If you don’t secure your home network, connecting to it is as simple as selecting it from a list and clicking “Connect,” and suddenly a person unknown to you has capabilities you’d rather them not to have. However, since the influx of home users taking advantage of wireless technology, setting up security has become very user-friendly. Instruction manuals that come with your routers provide the necessary information to secure your network, but I would like to highlight three common methods here:

• WEP. WEP stands for Wired-Equivalent Privacy. It encrypts your data using a security key that you must apply at all computers accessing your network so they can read the data being sent. It isn’t the most secure method, and you can argue that the encryption is weak, but it is widespread and very easy to set up. This will require a password from users that wish to access your network. Despites its weakness based on other methods, it will prevent most unauthorized access to your network.
• WPA. Wi-Fi Protected Access. WPA answers a lot of the issues that WEP has-it is much more secure and takes measures to prevent the encryption from being broken so easily. It is not as widespread as WEP, but is relatively easy to set up if you have equipment that is compatible. It cannot be used in conjunction with WEP-you must pick one or the other.
• MAC Filtering. Every PC and network device has a unique number called a MAC address (MAC stands for Media Access Control, incidentally). It is very important in the world of networking. Most modern day routers have the ability to filter network traffic by checking the computer’s MAC address against a list of allowed addresses. If it does not match, the computer will not be able to access the network. This sort of setup is more advanced and calls for a little bit more administration—it requires you to obtain the MAC address of each device on the network and enter it into the router. By itself it isn’t the most secure method (it doesn’t encrypt data for instance, just prevents access), but used in conjunction with WEP or WPA it can help add a layer of security.

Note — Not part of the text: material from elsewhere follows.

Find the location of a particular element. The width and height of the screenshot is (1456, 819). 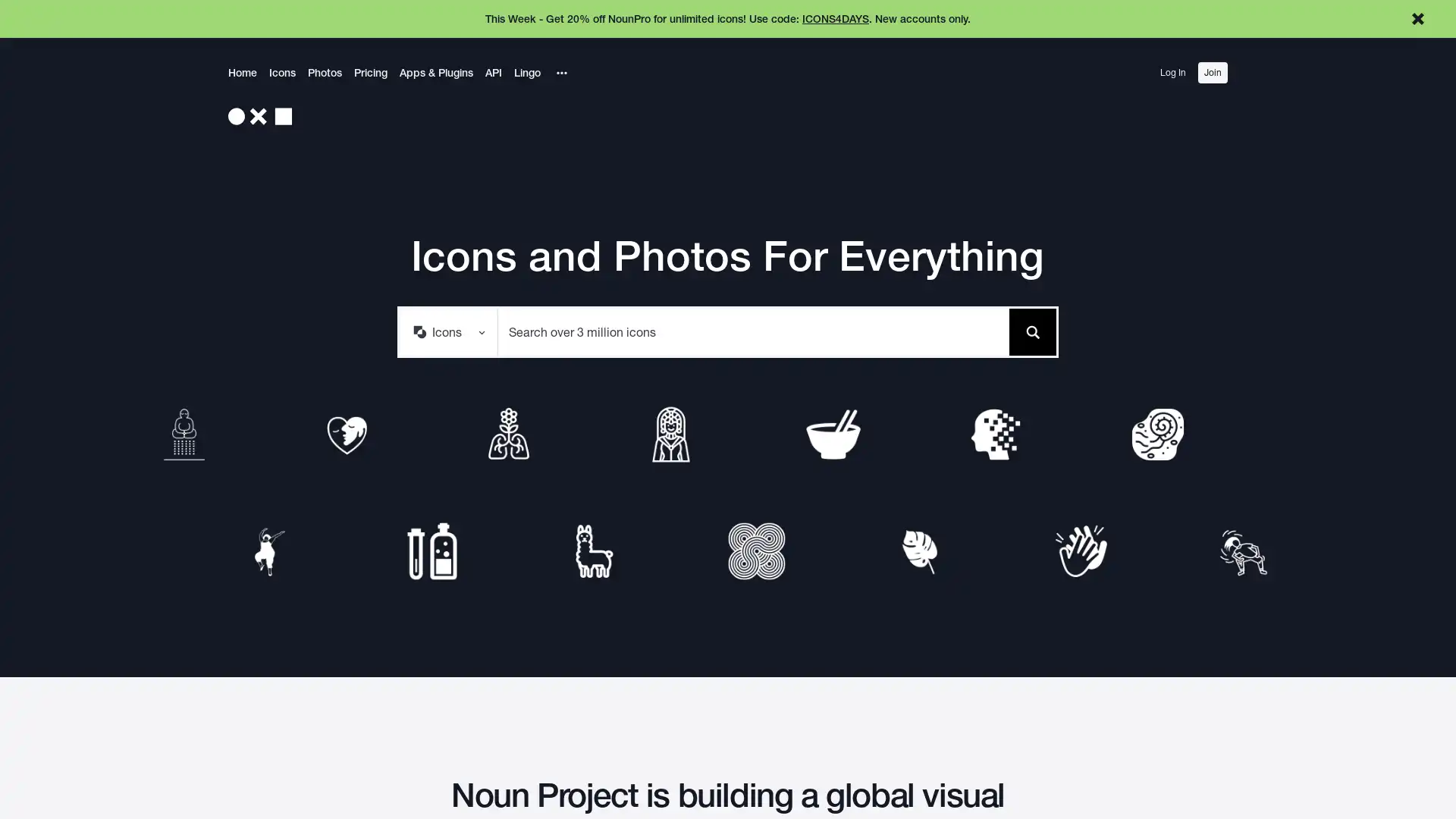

One more thing that I would like to point out: for most home networks, having multiple layers of security isn’t something to worry about. My suggestion is that you should just make sure that a random person will not be able to access your network. Secure your network, but use the method that is easiest for you (which in most cases is WEP).

None of the methods I described above are fool-proof: every single one has a way it can be cracked. But chances are very good that most people that understand how to break through these security measures aren’t going to have much interest in the average home network.